World Cup

Get to The Point with our monthly take on the hottest topics. This time, we explore the much-anticipated FIFA World Cup and what it means for culture, consumers and brands alike.

It's that time again. Marketers perk up at the potential jingle of cash registers. Hype and hope go into overdrive and emotion fills the air. No, not the John Lewis Christmas ad... but a one-time, winter edition of the FIFA World Cup, held in Qatar.


Despite the increasingly fragmented, disconnected nature of the world, the World Cup is the rare phenomenon that can truly bring people together on a global scale.

As new stories get written with every penalty, last-gasp equaliser or agonising near-miss, the innate tribalism of sports fandom (Messi or Ronaldo?) and the global nature of the game - even in countries where football isn’t a traditional pastime - make the World Cup a cultural conversation that will be on everyone’s lips. And who doesn’t love getting involved in cultural conversation more than brands?

It can be tempting to jump on the bandwagon for the exposure and to make a timely but ultimately tenuous connection to your brand. But a connection isn’t worth making unless it’s actually meaningful, real and relevant – and that’s where real opportunity lies for brands this (and every) World Cup. Take Specsavers for example, seamlessly linking product story with football story after England’s controversial exit from the 2010 World Cup. Yes, they hijacked a recent news event, but crucially did it in a way that just made sense for their brand and product.


There will be a lot of things going on during (and not long after) this World Cup: Thanksgiving, Black Friday, Cyber Monday, and of course Christmas, all underscored by a cost-of-living crisis... It’s a time when all brands will be looking to compete for consumer hearts and minds, and there will be a lot of noise to cut through.

Some brands are playing up to this coming together of different events in order to stand out - UK supermarket Aldi and broadcaster Fox Sports both combine Christmas and World Cup tropes in their recent ads – but is this enough? We believe brands can do more to make the most of this potential once-in-a-lifetime opportunity.

To make a more meaningful connection with fans, you have to meet them where they are, you have to know your own brand’s purpose – why you exist and the part you play in people’s lives – and then how that comes to life for a fan (or non-fan) during the World Cup.

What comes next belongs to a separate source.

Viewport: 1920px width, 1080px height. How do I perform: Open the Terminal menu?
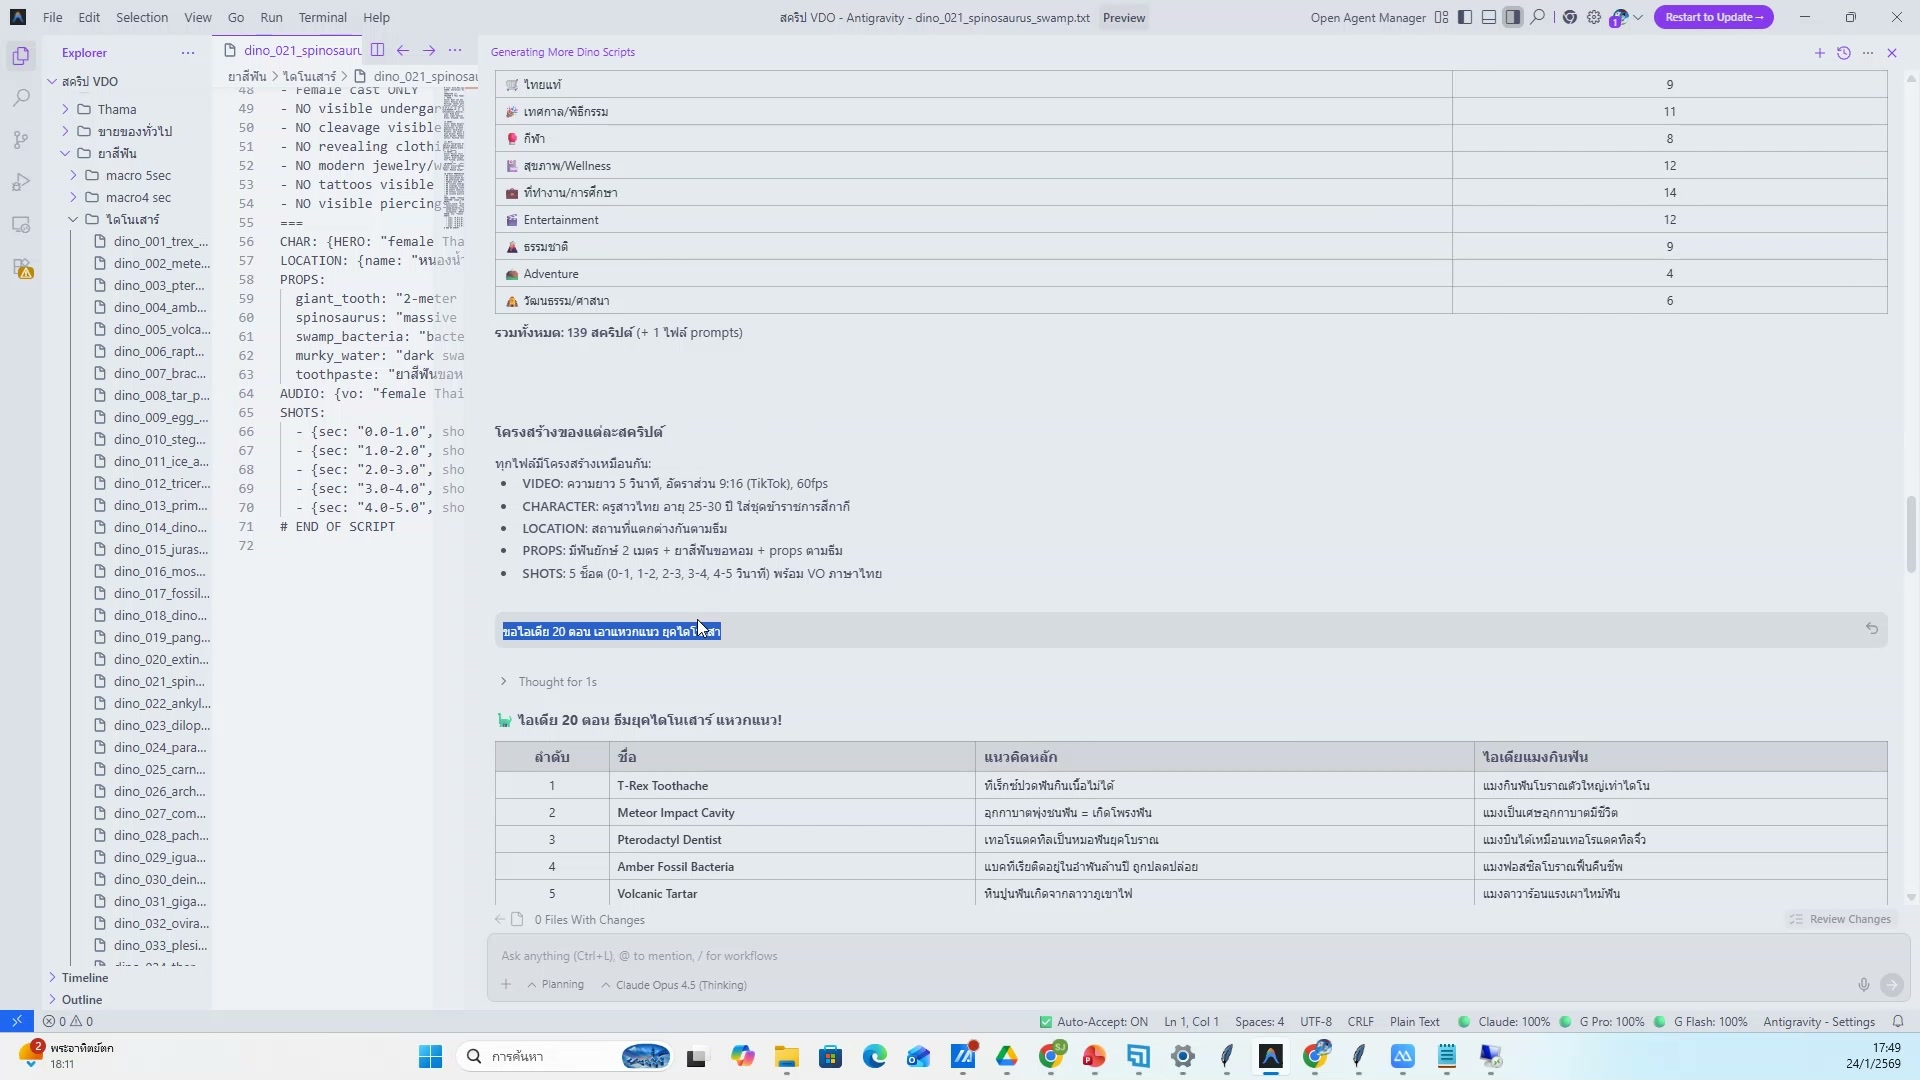(x=322, y=17)
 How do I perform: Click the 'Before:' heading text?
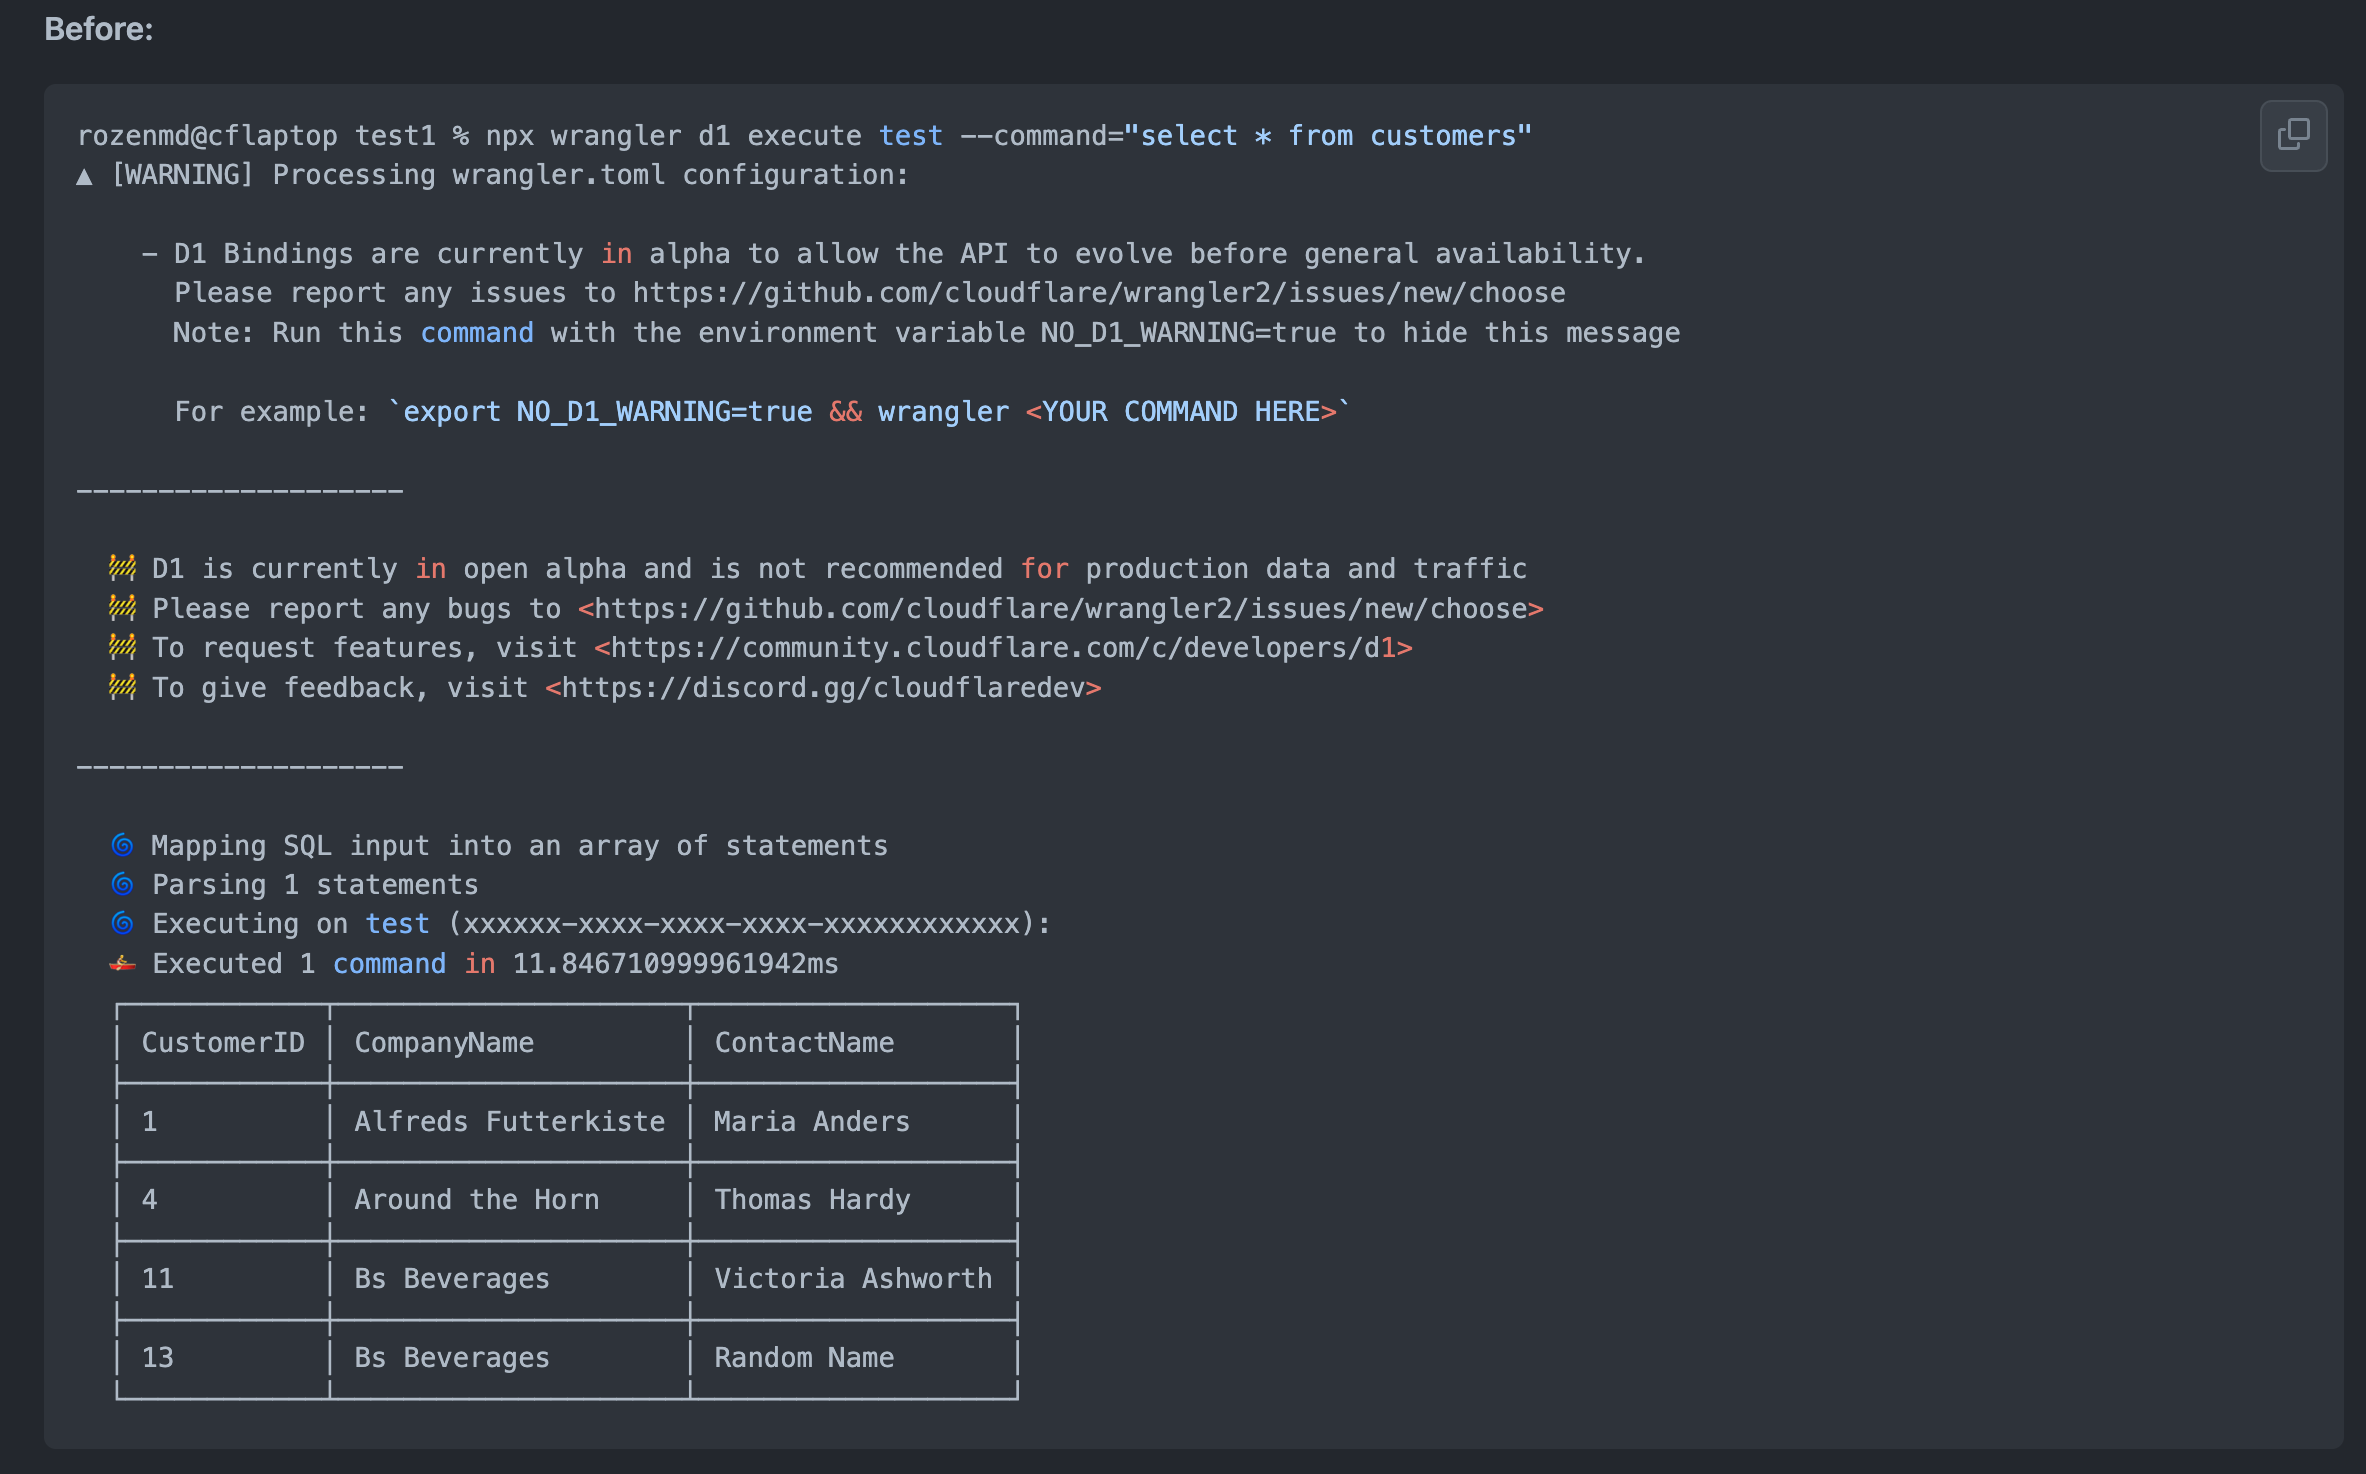98,29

A Visa World Cup NFT might be fancy and shiny, but it won’t make the experience of being a fan more fun, like for example, an F&B brand partnering with a delivery service to help fans snack up during half-time. Whatever you represent and whoever you target, one thing’s for sure: you must make it authentic. Make your communications reflect what your brand is there to do, so you can make your consumer’s World Cup experience better.


To be an authentic brand is to be authentic everywhere, not just where and when it’s convenient. BrewDog, the rebellious UK beer brand, recently released a campaign based on their non-involvement in the tournament in the tournament. As they put it, they are the anti-sponsors of the event, calling out all the controversies of the World Cup being held in Qatar. Though it fits their brand voice, it has quickly become an example of how important it is to walk the walk and not just talk the talk (the beer brand has since come under fire as they still intend to show the tournament in their pubs and fanzones).

Whatever your take on the latest BrewDog fiasco, it’s clear that they made the message too much about themselves and not enough about the thing that actually makes the World Cup special – the fans. In doing so, they’ve succeeded in highlighting the gaps in their brand experience. An own goal which makes fantastic viewing for their competitors.

So, what's The Point?

  • No bandwagons for the sake of it. Make sure you have something meaningful to contribute.

  • Use your opportunity to make the experience of being a fan even better.

  • Remember that your brand is a series of connected experiences – and inconsistencies will be called out.